In [33]:
import numpy as np
import pandas as pd

# Define IAM role
import boto3
import re
import sagemaker
from sagemaker import get_execution_role

# SageMaker SDK Documentation: http://sagemaker.readthedocs.io/en/latest/estimators.html

## Upload Data to S3

In [34]:
bucket_name = 'pmitest-sagemaker'
training_file_key = 'biketrain3/bike_train_numeric_columns.recordio'

s3_model_output_location = r's3://{0}/biketrain3/model'.format(bucket_name)
s3_training_file_location = r's3://{0}/{1}'.format(bucket_name,training_file_key)

In [35]:
print(s3_model_output_location)
print(s3_training_file_location)

s3://pmitest-sagemaker/biketrain3/model
s3://pmitest-sagemaker/biketrain3/bike_train_numeric_columns.recordio


In [36]:
# Write and Reading from S3 is just as easy
# files are referred as objects in S3.  
# file name is referred as key name in S3
# Files stored in S3 are automatically replicated across 3 different availability zones 
# in the region where the bucket was created.

# http://boto3.readthedocs.io/en/latest/guide/s3.html
def write_to_s3(filename, bucket, key):
    with open(filename,'rb') as f: # Read in binary mode
        return boto3.Session().resource('s3').Bucket(bucket).Object(key).upload_fileobj(f)

In [37]:
write_to_s3('bike_train_numeric_columns.recordio',bucket_name,training_file_key)
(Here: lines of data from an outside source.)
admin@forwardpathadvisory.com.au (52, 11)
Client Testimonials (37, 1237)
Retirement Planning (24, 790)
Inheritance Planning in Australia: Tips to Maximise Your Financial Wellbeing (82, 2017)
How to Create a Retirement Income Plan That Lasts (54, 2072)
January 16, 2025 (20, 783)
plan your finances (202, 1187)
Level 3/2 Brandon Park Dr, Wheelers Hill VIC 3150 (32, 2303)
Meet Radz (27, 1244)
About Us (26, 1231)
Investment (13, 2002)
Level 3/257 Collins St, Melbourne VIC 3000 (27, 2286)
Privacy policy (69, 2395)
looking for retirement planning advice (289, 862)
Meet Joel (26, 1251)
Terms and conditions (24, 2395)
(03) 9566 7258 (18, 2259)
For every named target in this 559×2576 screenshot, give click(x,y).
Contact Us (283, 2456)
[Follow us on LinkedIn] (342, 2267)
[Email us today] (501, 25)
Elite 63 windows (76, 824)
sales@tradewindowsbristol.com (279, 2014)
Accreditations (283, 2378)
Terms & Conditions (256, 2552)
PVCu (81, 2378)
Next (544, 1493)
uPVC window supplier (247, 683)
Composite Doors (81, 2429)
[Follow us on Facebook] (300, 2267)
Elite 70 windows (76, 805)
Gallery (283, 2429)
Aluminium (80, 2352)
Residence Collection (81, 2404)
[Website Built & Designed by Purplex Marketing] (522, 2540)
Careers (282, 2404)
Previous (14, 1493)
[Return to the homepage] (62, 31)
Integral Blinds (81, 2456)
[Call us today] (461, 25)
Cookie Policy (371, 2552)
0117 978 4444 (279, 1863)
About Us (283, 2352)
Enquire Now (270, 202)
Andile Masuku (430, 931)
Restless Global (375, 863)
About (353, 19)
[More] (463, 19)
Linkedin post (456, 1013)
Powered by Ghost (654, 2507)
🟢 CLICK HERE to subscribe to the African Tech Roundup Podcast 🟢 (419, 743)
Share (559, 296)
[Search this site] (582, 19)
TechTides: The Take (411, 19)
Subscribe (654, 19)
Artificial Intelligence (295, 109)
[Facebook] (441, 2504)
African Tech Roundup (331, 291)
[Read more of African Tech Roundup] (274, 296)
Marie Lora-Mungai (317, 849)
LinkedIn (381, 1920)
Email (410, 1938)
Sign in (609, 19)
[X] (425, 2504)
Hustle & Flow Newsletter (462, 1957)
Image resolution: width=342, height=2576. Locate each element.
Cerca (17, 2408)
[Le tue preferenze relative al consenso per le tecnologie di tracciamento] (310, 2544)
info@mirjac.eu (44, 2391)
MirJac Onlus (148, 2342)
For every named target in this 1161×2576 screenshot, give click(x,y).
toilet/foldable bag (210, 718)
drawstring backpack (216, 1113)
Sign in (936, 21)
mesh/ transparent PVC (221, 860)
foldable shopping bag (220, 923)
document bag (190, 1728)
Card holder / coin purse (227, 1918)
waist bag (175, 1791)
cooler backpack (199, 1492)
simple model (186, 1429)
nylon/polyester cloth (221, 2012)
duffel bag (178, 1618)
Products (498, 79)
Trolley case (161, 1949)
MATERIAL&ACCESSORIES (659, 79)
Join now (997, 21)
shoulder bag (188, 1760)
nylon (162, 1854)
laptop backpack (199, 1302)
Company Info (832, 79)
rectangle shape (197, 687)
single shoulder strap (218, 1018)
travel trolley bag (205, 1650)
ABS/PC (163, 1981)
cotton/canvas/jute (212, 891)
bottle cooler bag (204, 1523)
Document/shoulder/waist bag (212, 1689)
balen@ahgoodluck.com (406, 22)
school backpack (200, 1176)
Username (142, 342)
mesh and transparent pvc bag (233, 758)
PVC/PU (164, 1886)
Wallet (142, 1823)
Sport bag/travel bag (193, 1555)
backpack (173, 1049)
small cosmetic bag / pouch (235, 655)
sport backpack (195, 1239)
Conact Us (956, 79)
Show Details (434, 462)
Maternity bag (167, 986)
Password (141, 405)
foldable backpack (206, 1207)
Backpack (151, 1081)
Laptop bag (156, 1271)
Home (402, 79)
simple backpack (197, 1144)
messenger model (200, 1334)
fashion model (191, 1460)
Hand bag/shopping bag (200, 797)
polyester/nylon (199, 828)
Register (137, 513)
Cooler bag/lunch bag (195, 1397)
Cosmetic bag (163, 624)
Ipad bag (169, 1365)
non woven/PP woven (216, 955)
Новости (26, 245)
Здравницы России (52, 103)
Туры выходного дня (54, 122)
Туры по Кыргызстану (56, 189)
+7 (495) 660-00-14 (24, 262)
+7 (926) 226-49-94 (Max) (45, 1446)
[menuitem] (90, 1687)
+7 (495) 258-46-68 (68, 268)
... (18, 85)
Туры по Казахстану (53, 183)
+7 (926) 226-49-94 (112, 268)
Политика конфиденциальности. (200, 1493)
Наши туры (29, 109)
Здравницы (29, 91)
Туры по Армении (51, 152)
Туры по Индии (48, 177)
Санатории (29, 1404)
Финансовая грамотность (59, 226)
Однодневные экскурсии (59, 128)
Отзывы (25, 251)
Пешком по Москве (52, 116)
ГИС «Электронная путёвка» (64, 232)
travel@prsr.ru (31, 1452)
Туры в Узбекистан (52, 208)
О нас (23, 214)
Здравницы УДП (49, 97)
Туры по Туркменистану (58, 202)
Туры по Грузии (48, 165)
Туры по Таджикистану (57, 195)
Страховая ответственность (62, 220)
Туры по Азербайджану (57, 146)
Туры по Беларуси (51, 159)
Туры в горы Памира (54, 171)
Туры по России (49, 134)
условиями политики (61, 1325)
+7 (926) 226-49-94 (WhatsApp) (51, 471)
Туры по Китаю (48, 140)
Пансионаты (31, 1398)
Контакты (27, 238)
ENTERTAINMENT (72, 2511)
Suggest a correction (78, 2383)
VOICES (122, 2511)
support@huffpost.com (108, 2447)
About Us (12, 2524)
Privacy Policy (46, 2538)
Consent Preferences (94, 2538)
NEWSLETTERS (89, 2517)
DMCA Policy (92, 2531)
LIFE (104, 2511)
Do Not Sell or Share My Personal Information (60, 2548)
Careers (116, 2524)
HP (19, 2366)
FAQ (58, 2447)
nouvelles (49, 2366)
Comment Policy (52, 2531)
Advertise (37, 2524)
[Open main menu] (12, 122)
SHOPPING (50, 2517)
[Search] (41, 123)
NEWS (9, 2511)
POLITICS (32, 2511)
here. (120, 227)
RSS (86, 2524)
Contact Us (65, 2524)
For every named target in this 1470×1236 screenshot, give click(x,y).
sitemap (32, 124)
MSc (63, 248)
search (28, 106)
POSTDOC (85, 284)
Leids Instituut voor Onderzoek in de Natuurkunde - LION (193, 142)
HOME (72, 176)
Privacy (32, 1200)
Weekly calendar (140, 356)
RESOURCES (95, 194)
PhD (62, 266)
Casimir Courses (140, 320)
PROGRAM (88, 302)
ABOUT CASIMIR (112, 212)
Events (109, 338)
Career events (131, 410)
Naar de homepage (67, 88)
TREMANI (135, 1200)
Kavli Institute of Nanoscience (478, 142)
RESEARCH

## Training Algorithm Docker Image
### AWS Maintains a separate image for every region and algorithm

In [38]:
# Registry Path for algorithms provided by SageMaker
#  https://docs.aws.amazon.com/sagemaker/latest/dg/sagemaker-algo-docker-registry-paths.html
containers = {'us-west-2': '174872318107.dkr.ecr.us-west-2.amazonaws.com/pca:latest',
              'us-east-1': '382416733822.dkr.ecr.us-east-1.amazonaws.com/pca:latest',
              'us-east-2': '404615174143.dkr.ecr.us-east-2.amazonaws.com/pca:latest',
              'eu-west-1': '438346466558.dkr.ecr.eu-west-1.amazonaws.com/pca:latest',
              'eu-central-1': '813361260812.dkr.ecr.eu-central-1.amazonaws.com/xgboost:latest'}

In [39]:
role = get_execution_role()

In [40]:
# This role contains the permissions needed to train, deploy models
# SageMaker Service is trusted to assume this role
print(role)

arn:aws:iam::239979694630:role/service-role/AmazonSageMaker-ExecutionRole-20190206T180766


## Build Model

In [41]:
sess = sagemaker.Session()

In [42]:
containers[boto3.Session().region_name]

'813361260812.dkr.ecr.eu-central-1.amazonaws.com/xgboost:latest'

In [43]:
# Access appropriate algorithm container image
#  Specify how many instances to use for distributed training and what type of machine to use
#  Finally, specify where the trained model artifacts needs to be stored
#   Reference: http://sagemaker.readthedocs.io/en/latest/estimators.html
#    Optionally, give a name to the training job using base_job_name

estimator = sagemaker.estimator.Estimator(containers[boto3.Session().region_name],
                                       role, 
                                       train_instance_count=1, 
                                       train_instance_type='ml.m4.xlarge',
                                       output_path=s3_model_output_location,
                                       sagemaker_session=sess,
                                       base_job_name ='pca-biketrain-v1')

In [44]:
# Specify hyper parameters that appropriate for the training algorithm
estimator.set_hyperparameters(feature_dim=4,
                        num_components=3,
                        subtract_mean=False,
                        algorithm_mode='regular',
                        mini_batch_size=200,
                        num_round=150)

In [45]:
estimator.hyperparameters()

{'feature_dim': 4,
 'num_components': 3,
 'subtract_mean': False,
 'algorithm_mode': 'regular',
 'mini_batch_size': 200,
 'num_round': 150}

### Train the model

In [46]:
# XGBoost supports "train", "validation" channels
# Reference: Supported channels by algorithm
#   https://docs.aws.amazon.com/sagemaker/latest/dg/sagemaker-algo-docker-registry-paths.html
estimator.fit({'train':s3_training_file_location})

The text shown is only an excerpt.